After saving the file, to apply the changes without rebooting the server, I used the command:

sudo sysctl --system

This command will read all configuration files in the /etc/sysctl.d/ directory and the /etc/sysctl.conf file (if it exists), then apply the new parameters to the running kernel. You can verify the applied values using the command sysctl -a | grep <parameter>.

Personal Experience and Benefits

After many trials and adjustments in various environments, I realized that creating separate configuration files in /etc/sysctl.d/ is the most effective management method. It not only helps me easily control each group of parameters but also allows for quick rollbacks if issues arise.

On the production Ubuntu 22.04 server with 4GB RAM that I manage, this significantly reduced request processing times, from several hundred milliseconds to tens of milliseconds during peak hours. Timeout incidents almost ceased, the system operated much more smoothly, allowing me to get better sleep, no longer worrying about midnight calls.

Optimizing kernel parameters isn’t just about network performance. It also affects how the system manages memory, I/O, and even security. Understanding and adjusting these parameters is a crucial part of professional Linux system administration.

Monitoring Performance After Changes

After applying any changes, I always use tools like netstat, ss, sar, iostat to monitor system performance. This helps me determine if the changes yield the desired results and if there are any side effects. It’s important to have objective data for evaluation.

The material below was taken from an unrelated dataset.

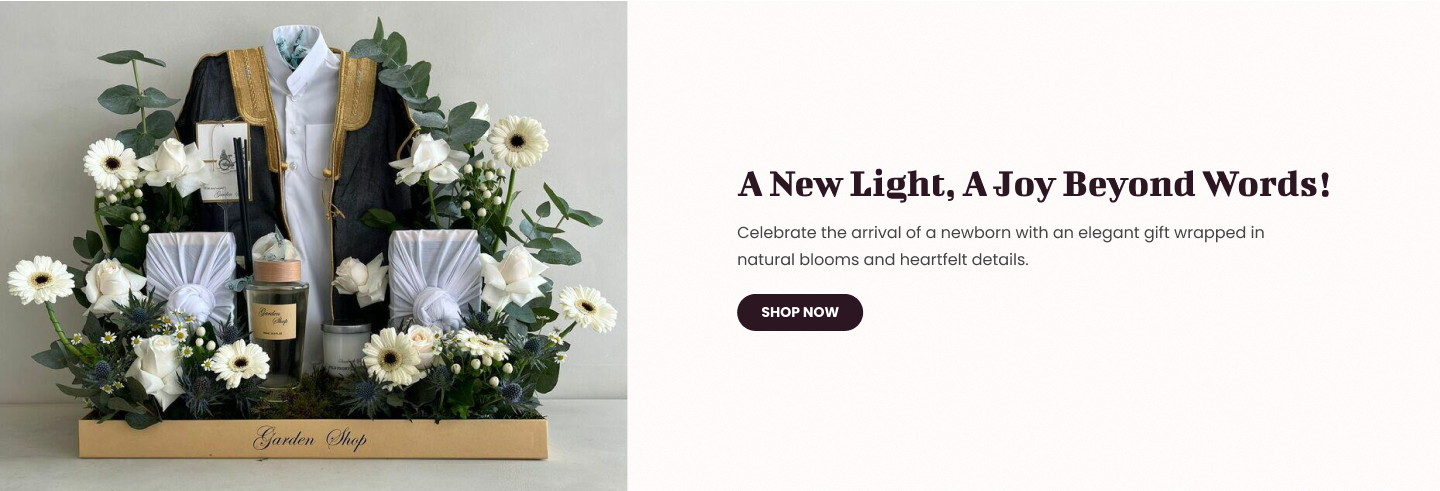Click the small candle jar beside the bottle

click(x=345, y=343)
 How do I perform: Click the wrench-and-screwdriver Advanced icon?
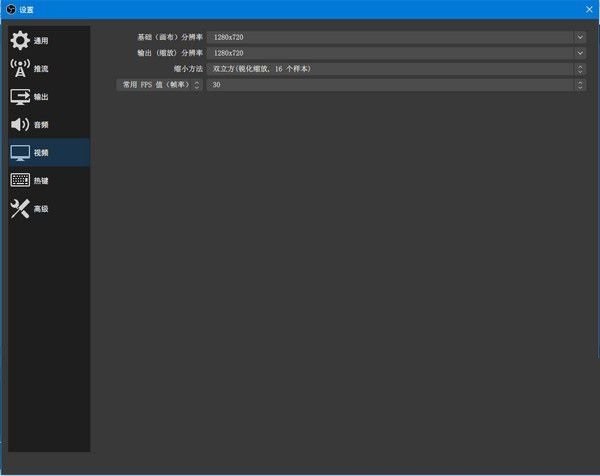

# View all current sysctl parameters
sysctl -a

# Filter parameters related to TCP/IP
sysctl -a | grep "net.ipv4.tcp"

# Count the number of connections in TIME_WAIT state
sudo netstat -an | grep -i "time_wait" | wc -l

# View summary information about sockets
sudo ss -s

# View CPU, I/O, Network information (5 samples, 1-second interval)
sar -u 1 5  # CPU utilization
sar -n DEV 1 5 # Network interface statistics
iostat -xz 1 5 # CPU and disk I/O statistics

Important Notes Before Optimization

Backup Configuration: Before making any major changes, always back up the /etc/sysctl.conf file and files in /etc/sysctl.d/. A good backup will help you easily restore to the previous state if issues arise.
Test in Staging Environment: Every kernel parameter change can have a far-reaching impact on the system. I recommend thoroughly testing in a staging or development environment with a configuration similar to production. This helps avoid unnecessary risks when applying directly to the main system.
Change Gradually: Never change too many parameters at once without clearly understanding their effects. Make changes incrementally, closely monitor system performance, and evaluate the impact of each change.
Read Documentation: Always consult official Linux kernel documentation or reputable sources to better understand each parameter you wish to adjust. Deep knowledge of them will help you make more optimal decisions.

Adjusting kernel parameters with sysctl is a powerful technique to optimize Linux server performance and enhance security.

From a late-night troubleshooting experience, I realized that understanding how the kernel works and knowing how to fine-tune it can save a system in the most critical situations. This is an indispensable skill for any IT engineer managing production Linux systems, helping you not only solve problems but also build a robust, stable system that brings higher value to the business.